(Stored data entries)
Start of Block

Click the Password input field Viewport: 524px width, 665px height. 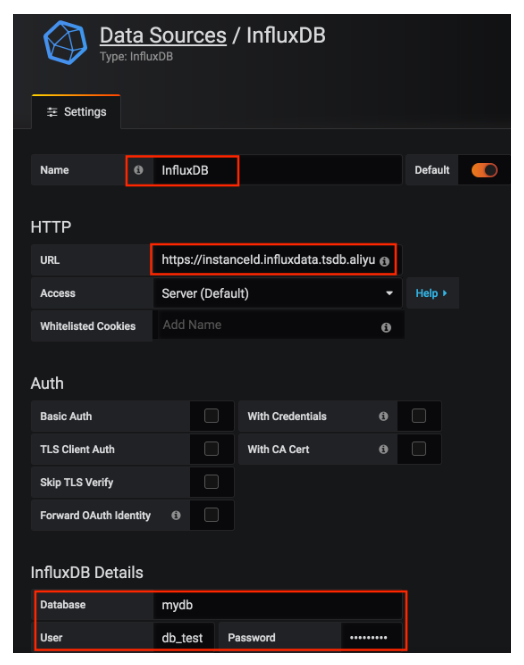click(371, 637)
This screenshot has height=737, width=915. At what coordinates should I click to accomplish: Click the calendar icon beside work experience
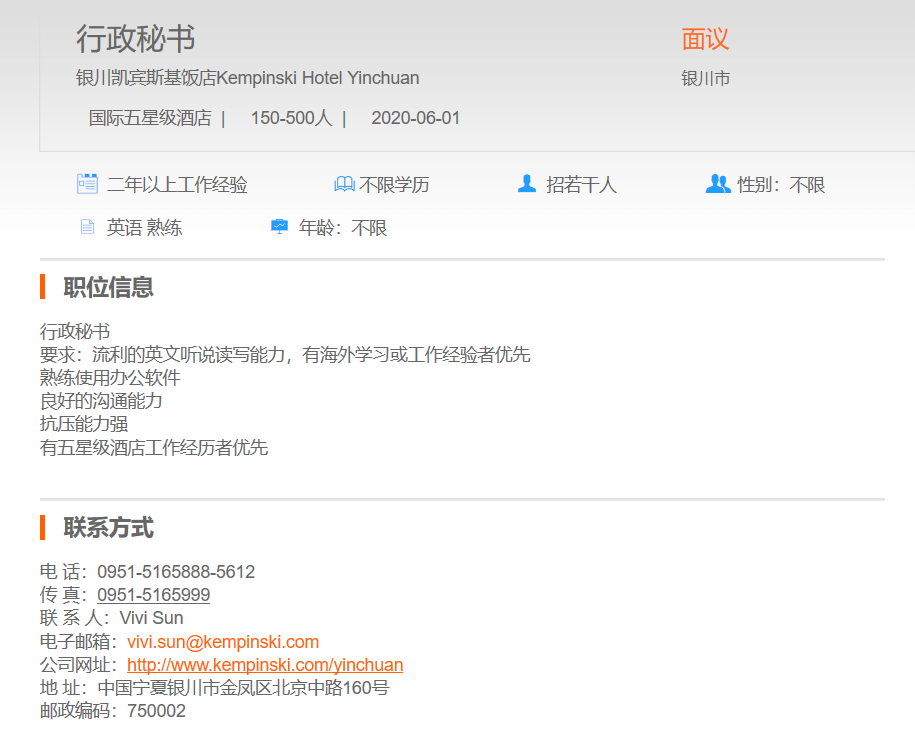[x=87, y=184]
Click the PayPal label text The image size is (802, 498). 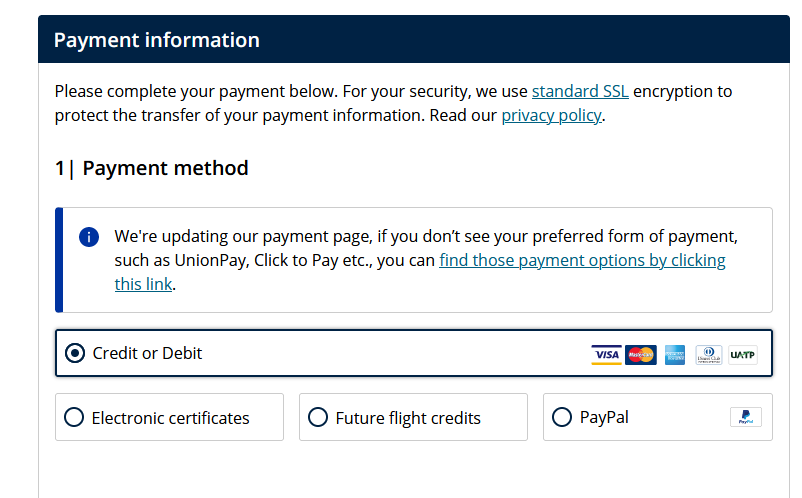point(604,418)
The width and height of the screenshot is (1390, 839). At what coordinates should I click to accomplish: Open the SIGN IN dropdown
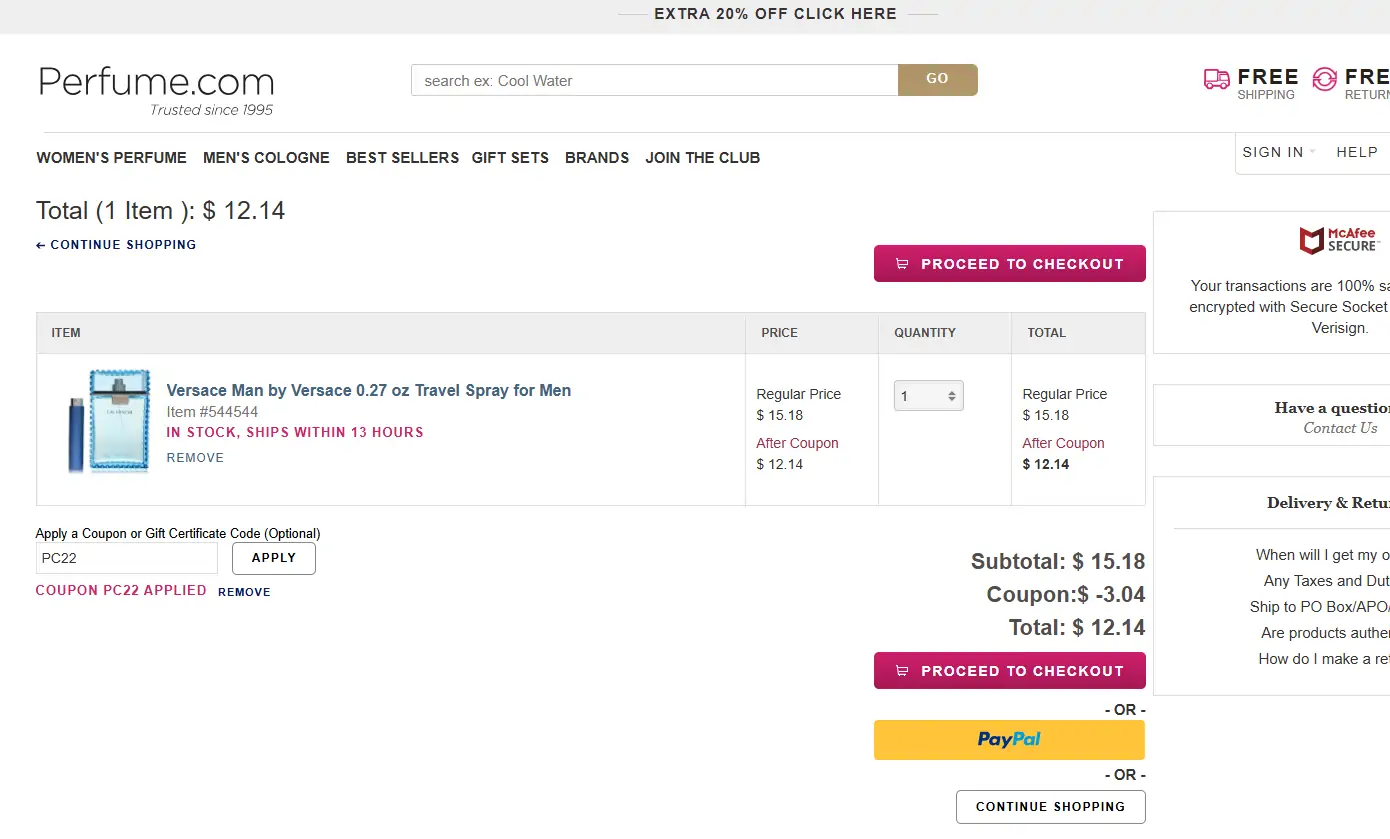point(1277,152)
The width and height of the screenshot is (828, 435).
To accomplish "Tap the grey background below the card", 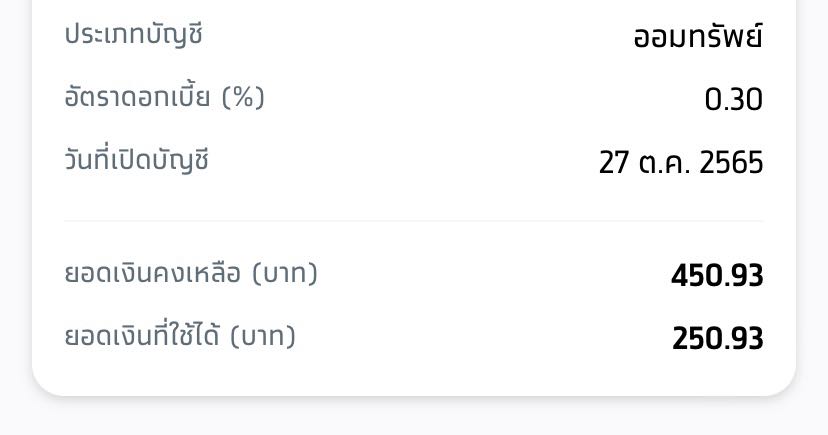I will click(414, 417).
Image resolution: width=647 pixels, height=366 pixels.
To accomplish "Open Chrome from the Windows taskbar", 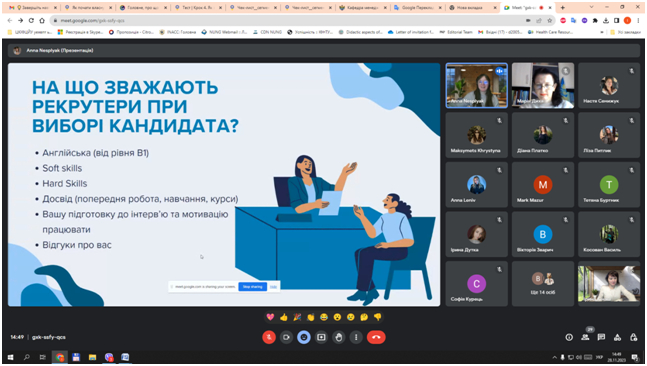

End of Block

▶ **Required work**: All lines from the one containing "Image resolution: width=647" through the end of the data are to be restated exactly, with nothing else and without the pictures.

▶ **Answer to this task**:
Image resolution: width=647 pixels, height=366 pixels.
To accomplish "Open Chrome from the Windows taskbar", 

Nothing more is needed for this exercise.